*Exercise instructions:*
The response should be a precise copy of every entry.

Stored records
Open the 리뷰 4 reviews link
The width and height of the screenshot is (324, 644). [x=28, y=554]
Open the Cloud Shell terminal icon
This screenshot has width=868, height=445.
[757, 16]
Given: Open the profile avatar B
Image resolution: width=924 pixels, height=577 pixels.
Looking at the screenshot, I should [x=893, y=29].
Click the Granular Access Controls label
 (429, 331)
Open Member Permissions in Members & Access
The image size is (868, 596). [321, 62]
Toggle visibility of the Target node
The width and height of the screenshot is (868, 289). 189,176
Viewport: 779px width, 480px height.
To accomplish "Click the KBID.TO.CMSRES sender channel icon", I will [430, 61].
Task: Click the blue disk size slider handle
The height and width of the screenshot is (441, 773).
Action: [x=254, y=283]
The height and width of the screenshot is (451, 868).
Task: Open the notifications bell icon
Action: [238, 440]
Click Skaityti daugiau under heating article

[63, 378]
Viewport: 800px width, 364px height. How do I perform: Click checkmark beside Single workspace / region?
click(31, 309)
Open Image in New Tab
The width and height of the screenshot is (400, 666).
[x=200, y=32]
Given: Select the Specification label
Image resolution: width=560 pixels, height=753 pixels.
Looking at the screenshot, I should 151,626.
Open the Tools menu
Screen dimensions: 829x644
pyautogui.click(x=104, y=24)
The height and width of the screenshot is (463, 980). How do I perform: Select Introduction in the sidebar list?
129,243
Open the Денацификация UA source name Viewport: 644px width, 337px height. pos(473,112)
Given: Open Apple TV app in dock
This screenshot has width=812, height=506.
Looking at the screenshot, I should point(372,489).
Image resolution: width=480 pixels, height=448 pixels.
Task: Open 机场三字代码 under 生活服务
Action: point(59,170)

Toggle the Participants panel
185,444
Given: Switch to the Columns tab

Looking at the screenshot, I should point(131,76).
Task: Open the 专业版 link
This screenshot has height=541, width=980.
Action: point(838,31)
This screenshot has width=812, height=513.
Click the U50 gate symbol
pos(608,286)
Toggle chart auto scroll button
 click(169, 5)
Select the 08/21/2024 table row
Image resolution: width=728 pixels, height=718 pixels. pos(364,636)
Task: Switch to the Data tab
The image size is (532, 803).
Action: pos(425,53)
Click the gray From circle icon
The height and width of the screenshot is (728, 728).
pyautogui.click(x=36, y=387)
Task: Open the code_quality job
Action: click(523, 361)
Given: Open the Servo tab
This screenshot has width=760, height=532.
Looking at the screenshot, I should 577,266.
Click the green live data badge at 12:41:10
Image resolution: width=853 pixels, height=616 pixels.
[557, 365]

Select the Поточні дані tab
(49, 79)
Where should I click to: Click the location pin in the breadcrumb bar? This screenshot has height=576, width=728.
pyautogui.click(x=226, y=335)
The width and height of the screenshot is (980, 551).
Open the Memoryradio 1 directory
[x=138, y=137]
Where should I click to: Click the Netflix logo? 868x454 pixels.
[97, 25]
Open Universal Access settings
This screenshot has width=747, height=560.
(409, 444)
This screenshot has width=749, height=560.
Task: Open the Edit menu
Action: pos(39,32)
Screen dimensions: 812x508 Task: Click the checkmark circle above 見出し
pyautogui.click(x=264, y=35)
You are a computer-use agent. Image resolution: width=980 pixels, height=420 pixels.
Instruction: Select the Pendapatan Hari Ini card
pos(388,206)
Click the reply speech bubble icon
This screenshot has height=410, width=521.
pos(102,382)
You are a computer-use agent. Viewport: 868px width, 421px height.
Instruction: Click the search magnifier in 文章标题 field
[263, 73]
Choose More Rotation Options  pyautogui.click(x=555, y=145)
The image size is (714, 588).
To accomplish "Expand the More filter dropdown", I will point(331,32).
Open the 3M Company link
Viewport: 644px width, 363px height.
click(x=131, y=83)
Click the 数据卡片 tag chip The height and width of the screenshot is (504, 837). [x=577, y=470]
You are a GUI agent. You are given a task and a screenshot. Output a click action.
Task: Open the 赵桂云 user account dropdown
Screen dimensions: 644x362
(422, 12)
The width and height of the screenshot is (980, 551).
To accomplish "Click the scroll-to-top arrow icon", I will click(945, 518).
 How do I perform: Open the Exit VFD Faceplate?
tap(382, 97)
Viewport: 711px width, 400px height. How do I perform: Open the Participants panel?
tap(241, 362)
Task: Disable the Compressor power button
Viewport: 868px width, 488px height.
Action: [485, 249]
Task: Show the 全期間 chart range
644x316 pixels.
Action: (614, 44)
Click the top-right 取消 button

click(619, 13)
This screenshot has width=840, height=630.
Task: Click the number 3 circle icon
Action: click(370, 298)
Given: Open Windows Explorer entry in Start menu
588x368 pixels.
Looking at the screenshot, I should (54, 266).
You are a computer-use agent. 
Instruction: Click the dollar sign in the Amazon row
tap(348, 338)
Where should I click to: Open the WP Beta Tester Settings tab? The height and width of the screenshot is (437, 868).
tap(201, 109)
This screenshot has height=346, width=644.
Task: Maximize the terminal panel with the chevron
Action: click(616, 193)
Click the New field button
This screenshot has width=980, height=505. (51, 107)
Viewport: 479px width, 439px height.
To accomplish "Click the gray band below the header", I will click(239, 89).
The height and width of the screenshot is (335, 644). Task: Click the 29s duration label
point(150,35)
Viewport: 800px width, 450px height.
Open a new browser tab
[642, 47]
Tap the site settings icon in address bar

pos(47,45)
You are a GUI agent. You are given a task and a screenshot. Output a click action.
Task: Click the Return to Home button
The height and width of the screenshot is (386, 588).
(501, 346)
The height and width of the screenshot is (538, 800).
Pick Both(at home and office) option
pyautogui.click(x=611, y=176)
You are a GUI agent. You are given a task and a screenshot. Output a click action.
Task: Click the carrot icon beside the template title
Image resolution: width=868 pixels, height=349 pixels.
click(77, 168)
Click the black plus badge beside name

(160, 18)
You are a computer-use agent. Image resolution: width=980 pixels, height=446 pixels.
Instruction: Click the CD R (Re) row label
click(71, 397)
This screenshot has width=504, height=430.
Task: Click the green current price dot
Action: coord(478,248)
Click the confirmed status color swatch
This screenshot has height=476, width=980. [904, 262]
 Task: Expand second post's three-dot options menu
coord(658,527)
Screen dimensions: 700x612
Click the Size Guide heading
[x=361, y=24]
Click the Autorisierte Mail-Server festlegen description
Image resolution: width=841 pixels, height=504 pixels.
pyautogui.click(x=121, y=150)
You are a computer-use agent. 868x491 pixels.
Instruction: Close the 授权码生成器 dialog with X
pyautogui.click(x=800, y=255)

*Exercise output:*
Open the 리뷰 4 reviews link
The width and height of the screenshot is (324, 644). [x=28, y=554]
Open the Cloud Shell terminal icon
This screenshot has width=868, height=445.
[757, 16]
Given: Open the profile avatar B
Image resolution: width=924 pixels, height=577 pixels.
Looking at the screenshot, I should [x=893, y=29].
Click the Granular Access Controls label
 (429, 331)
Open Member Permissions in Members & Access
The image size is (868, 596). [321, 62]
Toggle visibility of the Target node
The width and height of the screenshot is (868, 289). 189,176
Viewport: 779px width, 480px height.
To accomplish "Click the KBID.TO.CMSRES sender channel icon", I will [430, 61].
Task: Click the blue disk size slider handle
The height and width of the screenshot is (441, 773).
Action: [x=254, y=283]
The height and width of the screenshot is (451, 868).
Task: Open the notifications bell icon
Action: [238, 440]
Click Skaityti daugiau under heating article

[63, 378]
Viewport: 800px width, 364px height. How do I perform: Click checkmark beside Single workspace / region?
click(31, 309)
Open Image in New Tab
The width and height of the screenshot is (400, 666).
[x=200, y=32]
Given: Select the Specification label
Image resolution: width=560 pixels, height=753 pixels.
Looking at the screenshot, I should 151,626.
Open the Tools menu
Screen dimensions: 829x644
pyautogui.click(x=104, y=24)
The height and width of the screenshot is (463, 980). How do I perform: Select Introduction in the sidebar list?
129,243
Open the Денацификация UA source name Viewport: 644px width, 337px height. pos(473,112)
Given: Open Apple TV app in dock
This screenshot has width=812, height=506.
Looking at the screenshot, I should point(372,489).
Image resolution: width=480 pixels, height=448 pixels.
Task: Open 机场三字代码 under 生活服务
Action: point(59,170)

Toggle the Participants panel
185,444
Given: Switch to the Columns tab

Looking at the screenshot, I should point(131,76).
Task: Open the 专业版 link
This screenshot has height=541, width=980.
Action: point(838,31)
This screenshot has width=812, height=513.
Click the U50 gate symbol
pos(608,286)
Toggle chart auto scroll button
 click(169, 5)
Select the 08/21/2024 table row
Image resolution: width=728 pixels, height=718 pixels. pos(364,636)
Task: Switch to the Data tab
The image size is (532, 803).
Action: pos(425,53)
Click the gray From circle icon
The height and width of the screenshot is (728, 728).
pyautogui.click(x=36, y=387)
Task: Open the code_quality job
Action: click(523, 361)
Given: Open the Servo tab
This screenshot has width=760, height=532.
Looking at the screenshot, I should 577,266.
Click the green live data badge at 12:41:10
Image resolution: width=853 pixels, height=616 pixels.
[557, 365]

Select the Поточні дані tab
(49, 79)
Where should I click to: Click the location pin in the breadcrumb bar? This screenshot has height=576, width=728.
pyautogui.click(x=226, y=335)
The width and height of the screenshot is (980, 551).
Open the Memoryradio 1 directory
[x=138, y=137]
Where should I click to: Click the Netflix logo? 868x454 pixels.
[97, 25]
Open Universal Access settings
This screenshot has width=747, height=560.
(409, 444)
This screenshot has width=749, height=560.
Task: Open the Edit menu
Action: pos(39,32)
Screen dimensions: 812x508 Task: Click the checkmark circle above 見出し
pyautogui.click(x=264, y=35)
You are a computer-use agent. Image resolution: width=980 pixels, height=420 pixels.
Instruction: Select the Pendapatan Hari Ini card
pos(388,206)
Click the reply speech bubble icon
This screenshot has height=410, width=521.
pos(102,382)
You are a computer-use agent. Viewport: 868px width, 421px height.
Instruction: Click the search magnifier in 文章标题 field
[263, 73]
Choose More Rotation Options  pyautogui.click(x=555, y=145)
The image size is (714, 588).
To accomplish "Expand the More filter dropdown", I will point(331,32).
Open the 3M Company link
Viewport: 644px width, 363px height.
click(x=131, y=83)
Click the 数据卡片 tag chip The height and width of the screenshot is (504, 837). [x=577, y=470]
You are a GUI agent. You are given a task and a screenshot. Output a click action.
Task: Open the 赵桂云 user account dropdown
Screen dimensions: 644x362
(422, 12)
The width and height of the screenshot is (980, 551).
To accomplish "Click the scroll-to-top arrow icon", I will click(945, 518).
 How do I perform: Open the Exit VFD Faceplate?
tap(382, 97)
Viewport: 711px width, 400px height. How do I perform: Open the Participants panel?
tap(241, 362)
Task: Disable the Compressor power button
Viewport: 868px width, 488px height.
Action: [485, 249]
Task: Show the 全期間 chart range
644x316 pixels.
Action: (614, 44)
Click the top-right 取消 button

click(619, 13)
This screenshot has width=840, height=630.
Task: Click the number 3 circle icon
Action: click(370, 298)
Given: Open Windows Explorer entry in Start menu
588x368 pixels.
Looking at the screenshot, I should (54, 266).
You are a computer-use agent. 
Instruction: Click the dollar sign in the Amazon row
tap(348, 338)
Where should I click to: Open the WP Beta Tester Settings tab? The height and width of the screenshot is (437, 868).
tap(201, 109)
This screenshot has height=346, width=644.
Task: Maximize the terminal panel with the chevron
Action: click(616, 193)
Click the New field button
This screenshot has width=980, height=505. (51, 107)
Viewport: 479px width, 439px height.
To accomplish "Click the gray band below the header", I will click(239, 89).
The height and width of the screenshot is (335, 644). Task: Click the 29s duration label
point(150,35)
Viewport: 800px width, 450px height.
Open a new browser tab
[642, 47]
Tap the site settings icon in address bar

pos(47,45)
You are a GUI agent. You are given a task and a screenshot. Output a click action.
Task: Click the Return to Home button
The height and width of the screenshot is (386, 588).
(501, 346)
The height and width of the screenshot is (538, 800).
Pick Both(at home and office) option
pyautogui.click(x=611, y=176)
You are a GUI agent. You are given a task and a screenshot. Output a click action.
Task: Click the carrot icon beside the template title
Image resolution: width=868 pixels, height=349 pixels.
click(77, 168)
Click the black plus badge beside name

(160, 18)
You are a computer-use agent. Image resolution: width=980 pixels, height=446 pixels.
Instruction: Click the CD R (Re) row label
click(71, 397)
This screenshot has width=504, height=430.
Task: Click the green current price dot
Action: coord(478,248)
Click the confirmed status color swatch
This screenshot has height=476, width=980. [904, 262]
 Task: Expand second post's three-dot options menu
coord(658,527)
Screen dimensions: 700x612
Click the Size Guide heading
[x=361, y=24]
Click the Autorisierte Mail-Server festlegen description
Image resolution: width=841 pixels, height=504 pixels.
pyautogui.click(x=121, y=150)
You are a computer-use agent. 868x491 pixels.
Instruction: Close the 授权码生成器 dialog with X
pyautogui.click(x=800, y=255)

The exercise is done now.